A woman talks to her husband whilst having chemotherapy

ATHENA: A trial looking at the effectiveness of using a combination of a PARP inhibitor (rucaparib) and an anti-PD-1 inhibitor (nivolumab) after initial chemotherapy in preventing cancer growth or recurrence

Trial at a glance

Open trial

  • Cancer type: Epithelial – high-grade serous and endometrioid
  • Treatment stage: Primary treatment
  • Acronym: ATHENA

A study in ovarian cancer patients evaluating rucaparib and nivolumab as maintenance treatment following response to front-line platinum-based chemotherapy (ATHENA)

Who can take part

Please note - unless we state otherwise in the summary, you need to talk to your doctor about joining a trial.


You may be eligible to take part in the study if you:

  • have a newly diagnosed, stage III or IV high-grade epithelial ovarian, primary peritoneal, or fallopian tube cancer that has responded to chemotherapy
  • are aged 18 and over
  • have had surgery for your cancer
  • have overall good levels of wellbeing and activity.

This is not an exhaustive list. Women interested in participating in a clinical trial should speak to their own doctor about what other criteria might apply.

About the trial

This trial looks to answer the question as to whether two different types of anti-cancer drugs, given as maintenance treatment are:

  • safe 
  • effective 
  • well-tolerated.

Maintenance treatment refers to drugs that are given to try to slow or prevent or delay the cancer's return after it has responded to chemotherapy.

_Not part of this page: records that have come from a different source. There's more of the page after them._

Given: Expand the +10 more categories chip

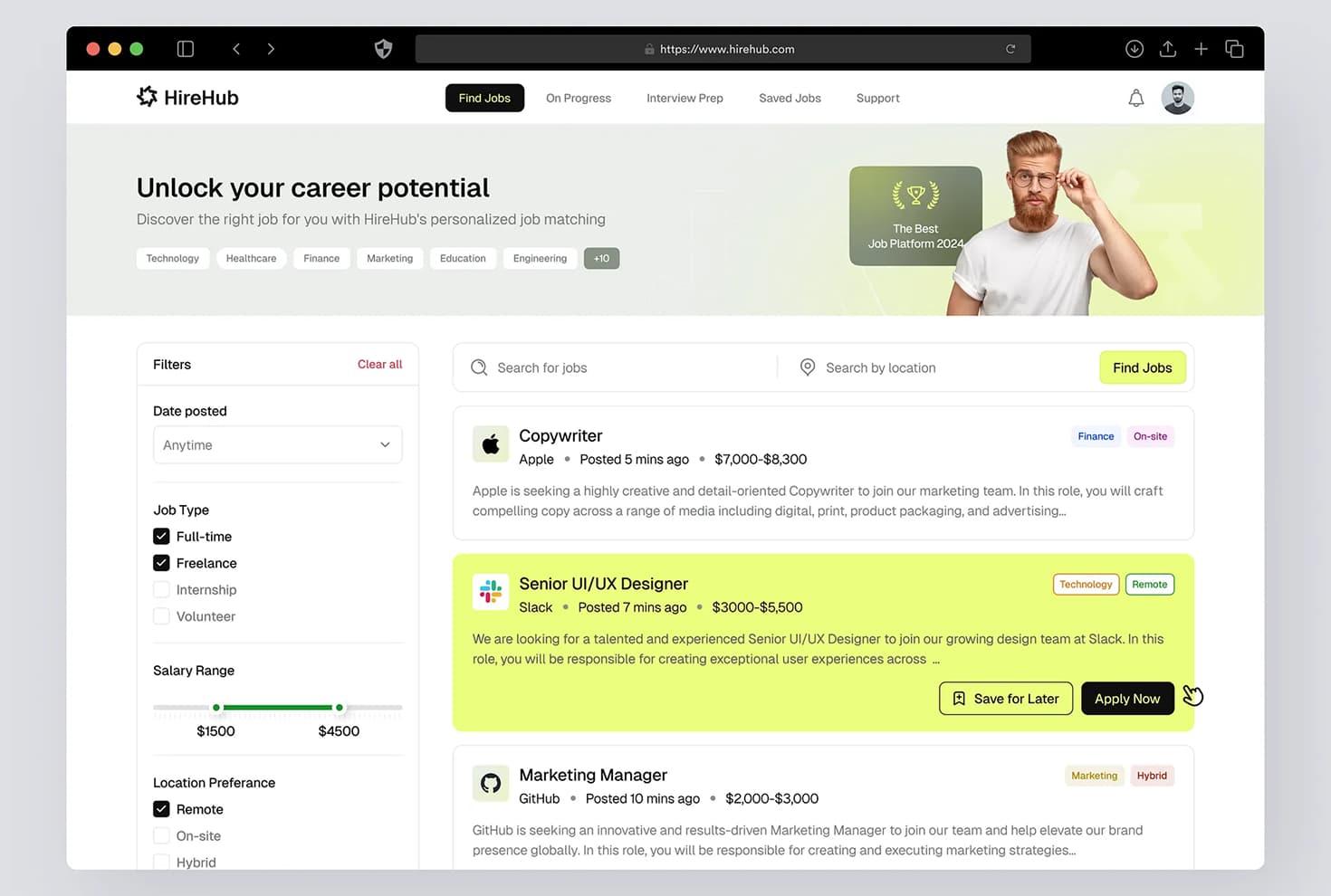Looking at the screenshot, I should [x=601, y=259].
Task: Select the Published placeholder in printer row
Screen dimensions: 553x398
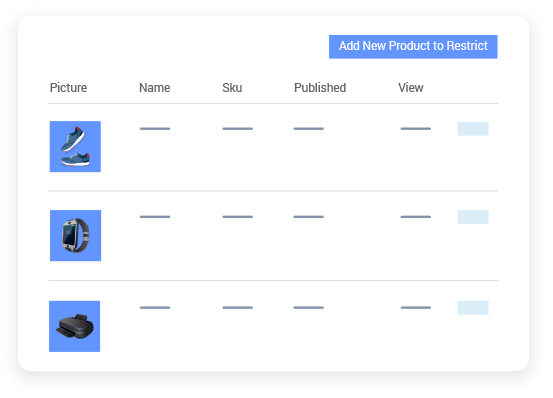Action: tap(309, 308)
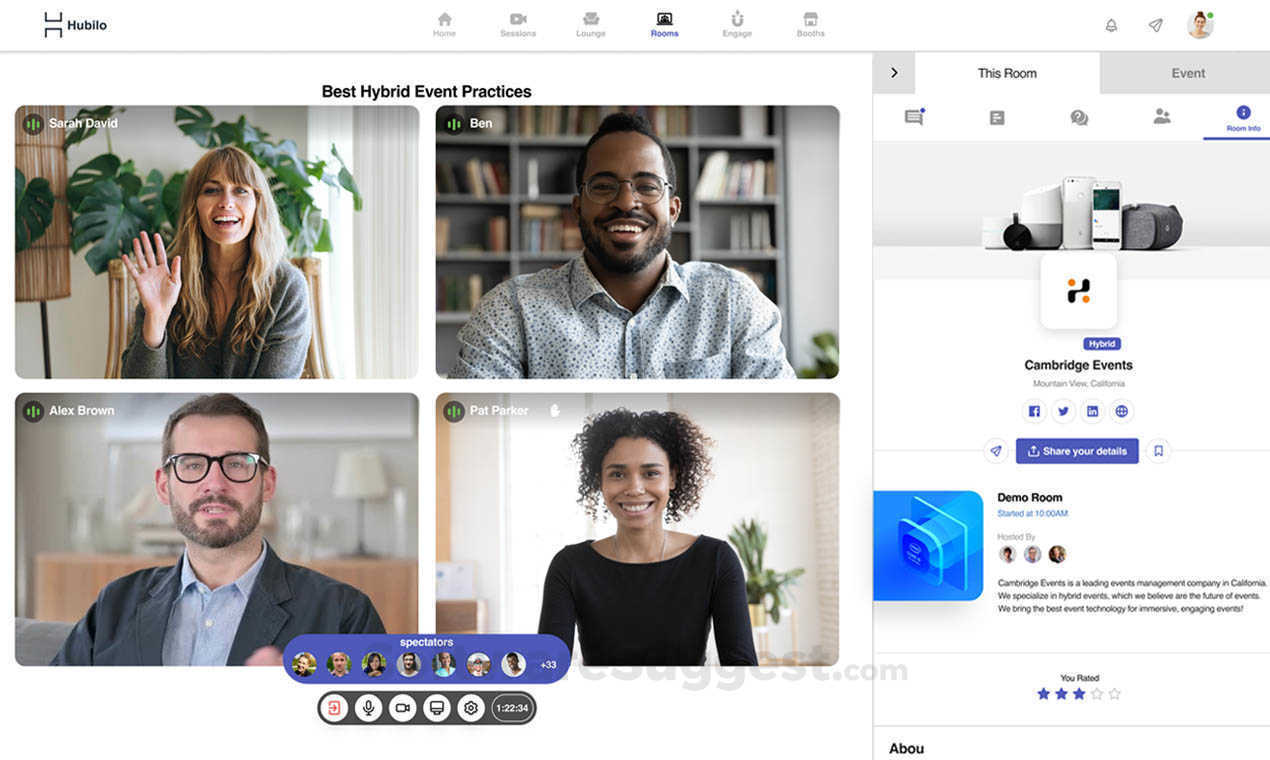The width and height of the screenshot is (1270, 760).
Task: Visit the Cambridge Events LinkedIn page
Action: (x=1093, y=411)
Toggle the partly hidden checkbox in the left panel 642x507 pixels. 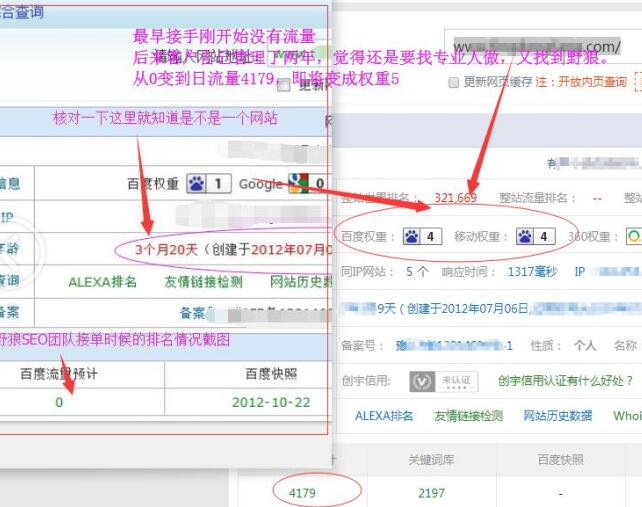coord(283,86)

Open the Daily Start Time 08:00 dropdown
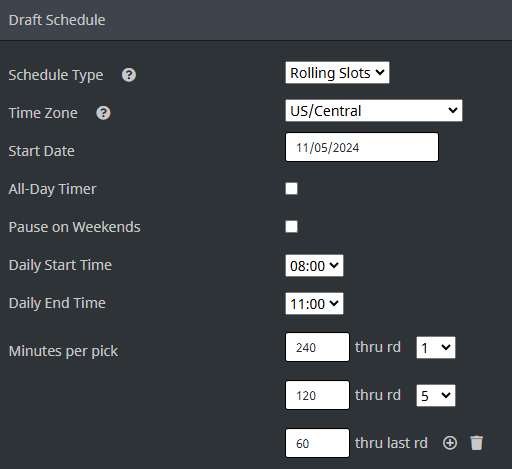click(314, 266)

There are three drugs used in this trial.

Rucaparib

  • An oral drug that belongs to a class of anti-cancer agents known as PARP inhibitors. This will be taken twice daily.
  • PARP is a protein inside cells that helps repair damage to DNA, which is the genetic material that carries the instructions for your body's growth and development, and allows cells to continue on living. Research has shown that PARP inhibitors stop the PARP protein from working, and that can sometimes cause cancer cells to stop growing.  

Nivolumab

  • A drug given intravenously (through a needle placed in a vein) once every four weeks.
  • This is a drug known as an anti-programmed death receptor-(PD)-1 inhibitor.
  • Nivolumab can block cancer's ability to hide itself and helps your T cells (part of your immune system) to be active and attack cancer cells again.

Placebo

  • A placebo is an inactive drug or treatment used in a clinical trial. It's sometimes referred to as a 'sugar pill'. In this trial the placebo will be either an inactive tablet or a saline or glucose infusion (do not contain an active drug). The placebo is designed to look like the medicine being tested, but it isn't active. Using a placebo in this way can help prevent patients and their doctors from figuring out which treatment group they were assigned to and to try and prevent bias in the results of the study. 
  • It's common for ovarian cancer patients who have responded to chemotherapy to wait and see what happens next. Therefore, in this case, a placebo arm is no different than a maintenance phase where a patient has follow up testing but is not taking any medication for cancer treatment.

Women who enter the trial will be randomised (allocated into a treatment group by a computer) into one of four treatment groups. 

  • Group one: oral rucaparib + intravenous (IV) nivolumab
  • Group two: oral rucaparib + intravenous (IV) placebo
  • Group three: oral placebo+ intravenous (IV) nivolumab
  • Group four: oral placebo + intravenous (IV) placebo

As part of this trial, samples of tumour tissue and blood will also be collected to look for biomarkers. Biomarkers are substances such as genetic material (DNA) and proteins found in blood and tumour tissue that might show if a cancer patient will respond or not respond to a treatment.